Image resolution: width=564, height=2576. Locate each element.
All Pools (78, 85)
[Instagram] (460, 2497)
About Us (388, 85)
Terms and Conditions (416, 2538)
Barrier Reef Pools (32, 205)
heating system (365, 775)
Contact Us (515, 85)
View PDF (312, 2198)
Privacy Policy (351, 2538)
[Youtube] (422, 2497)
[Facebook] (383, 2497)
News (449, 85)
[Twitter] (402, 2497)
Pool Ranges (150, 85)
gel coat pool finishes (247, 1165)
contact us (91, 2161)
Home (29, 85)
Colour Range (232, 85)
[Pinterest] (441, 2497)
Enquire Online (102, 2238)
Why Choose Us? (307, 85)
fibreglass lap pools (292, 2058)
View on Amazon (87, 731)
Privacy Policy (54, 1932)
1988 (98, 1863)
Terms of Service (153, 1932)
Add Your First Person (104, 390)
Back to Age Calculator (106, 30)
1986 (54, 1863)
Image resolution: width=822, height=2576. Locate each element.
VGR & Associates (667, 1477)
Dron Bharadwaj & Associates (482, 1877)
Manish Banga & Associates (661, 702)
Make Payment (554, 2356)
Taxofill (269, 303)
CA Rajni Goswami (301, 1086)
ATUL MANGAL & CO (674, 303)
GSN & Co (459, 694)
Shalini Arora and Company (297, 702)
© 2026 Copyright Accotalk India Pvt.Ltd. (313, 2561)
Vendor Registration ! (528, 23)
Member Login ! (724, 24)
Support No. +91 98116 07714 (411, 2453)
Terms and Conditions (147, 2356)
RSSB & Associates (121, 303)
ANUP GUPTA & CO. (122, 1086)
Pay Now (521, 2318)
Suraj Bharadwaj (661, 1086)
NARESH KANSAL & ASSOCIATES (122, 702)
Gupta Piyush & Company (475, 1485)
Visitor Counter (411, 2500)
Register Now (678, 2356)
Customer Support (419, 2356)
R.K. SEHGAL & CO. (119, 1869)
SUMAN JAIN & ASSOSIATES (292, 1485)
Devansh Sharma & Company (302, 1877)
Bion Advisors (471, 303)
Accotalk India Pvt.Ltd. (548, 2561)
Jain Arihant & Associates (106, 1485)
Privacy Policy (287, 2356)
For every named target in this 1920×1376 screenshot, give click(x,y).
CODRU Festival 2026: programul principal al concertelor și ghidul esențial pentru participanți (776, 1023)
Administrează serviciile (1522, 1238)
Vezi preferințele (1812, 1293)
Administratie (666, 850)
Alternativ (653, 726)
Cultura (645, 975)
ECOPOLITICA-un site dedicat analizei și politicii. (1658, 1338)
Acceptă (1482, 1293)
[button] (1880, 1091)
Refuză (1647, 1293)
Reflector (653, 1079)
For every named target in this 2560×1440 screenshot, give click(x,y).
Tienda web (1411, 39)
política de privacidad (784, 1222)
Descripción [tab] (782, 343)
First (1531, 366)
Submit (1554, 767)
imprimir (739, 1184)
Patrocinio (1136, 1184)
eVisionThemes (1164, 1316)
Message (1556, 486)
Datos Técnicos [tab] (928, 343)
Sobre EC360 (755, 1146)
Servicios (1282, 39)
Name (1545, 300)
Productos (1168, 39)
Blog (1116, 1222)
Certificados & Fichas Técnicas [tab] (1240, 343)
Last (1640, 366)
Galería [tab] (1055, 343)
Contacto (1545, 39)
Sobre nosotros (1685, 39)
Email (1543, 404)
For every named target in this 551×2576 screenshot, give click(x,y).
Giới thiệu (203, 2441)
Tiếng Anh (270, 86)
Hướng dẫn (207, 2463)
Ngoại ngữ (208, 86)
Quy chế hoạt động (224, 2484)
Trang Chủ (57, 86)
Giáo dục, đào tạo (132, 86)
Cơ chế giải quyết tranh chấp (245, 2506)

→ **Brief**
Give every entry again, exactly as it reads.

→ **Solution below**
Image resolution: width=564, height=2576. Locate each element.
All Pools (78, 85)
[Instagram] (460, 2497)
About Us (388, 85)
Terms and Conditions (416, 2538)
Barrier Reef Pools (32, 205)
heating system (365, 775)
Contact Us (515, 85)
View PDF (312, 2198)
Privacy Policy (351, 2538)
[Youtube] (422, 2497)
[Facebook] (383, 2497)
News (449, 85)
[Twitter] (402, 2497)
Pool Ranges (150, 85)
gel coat pool finishes (247, 1165)
contact us (91, 2161)
Home (29, 85)
Colour Range (232, 85)
[Pinterest] (441, 2497)
Enquire Online (102, 2238)
Why Choose Us? (307, 85)
fibreglass lap pools (292, 2058)
View on Amazon (87, 731)
Privacy Policy (54, 1932)
1988 (98, 1863)
Terms of Service (153, 1932)
Add Your First Person (104, 390)
Back to Age Calculator (106, 30)
1986 (54, 1863)
Image resolution: width=822, height=2576. Locate each element.
VGR & Associates (667, 1477)
Dron Bharadwaj & Associates (482, 1877)
Manish Banga & Associates (661, 702)
Make Payment (554, 2356)
Taxofill (269, 303)
CA Rajni Goswami (301, 1086)
ATUL MANGAL & CO (674, 303)
GSN & Co (459, 694)
Shalini Arora and Company (297, 702)
© 2026 Copyright Accotalk India Pvt.Ltd. (313, 2561)
Vendor Registration ! (528, 23)
Member Login ! (724, 24)
Support No. +91 98116 07714 (411, 2453)
Terms and Conditions (147, 2356)
RSSB & Associates (121, 303)
ANUP GUPTA & CO. (122, 1086)
Pay Now (521, 2318)
Suraj Bharadwaj (661, 1086)
NARESH KANSAL & ASSOCIATES (122, 702)
Gupta Piyush & Company (475, 1485)
Visitor Counter (411, 2500)
Register Now (678, 2356)
Customer Support (419, 2356)
R.K. SEHGAL & CO. (119, 1869)
SUMAN JAIN & ASSOSIATES (292, 1485)
Devansh Sharma & Company (302, 1877)
Bion Advisors (471, 303)
Accotalk India Pvt.Ltd. (548, 2561)
Jain Arihant & Associates (106, 1485)
Privacy Policy (287, 2356)
For every named target in this 1920×1376 screenshot, give click(x,y).
CODRU Festival 2026: programul principal al concertelor și ghidul esențial pentru participanți (776, 1023)
Administrează serviciile (1522, 1238)
Vezi preferințele (1812, 1293)
Administratie (666, 850)
Alternativ (653, 726)
Cultura (645, 975)
ECOPOLITICA-un site dedicat analizei și politicii. (1658, 1338)
Acceptă (1482, 1293)
[button] (1880, 1091)
Refuză (1647, 1293)
Reflector (653, 1079)
For every named target in this 2560×1440 screenshot, give click(x,y).
Tienda web (1411, 39)
política de privacidad (784, 1222)
Descripción [tab] (782, 343)
First (1531, 366)
Submit (1554, 767)
imprimir (739, 1184)
Patrocinio (1136, 1184)
eVisionThemes (1164, 1316)
Message (1556, 486)
Datos Técnicos [tab] (928, 343)
Sobre EC360 (755, 1146)
Servicios (1282, 39)
Name (1545, 300)
Productos (1168, 39)
Blog (1116, 1222)
Certificados & Fichas Técnicas [tab] (1240, 343)
Last (1640, 366)
Galería [tab] (1055, 343)
Contacto (1545, 39)
Sobre nosotros (1685, 39)
Email (1543, 404)
For every named target in this 551×2576 screenshot, give click(x,y).
Giới thiệu (203, 2441)
Tiếng Anh (270, 86)
Hướng dẫn (207, 2463)
Ngoại ngữ (208, 86)
Quy chế hoạt động (224, 2484)
Trang Chủ (57, 86)
Giáo dục, đào tạo (132, 86)
Cơ chế giải quyết tranh chấp (245, 2506)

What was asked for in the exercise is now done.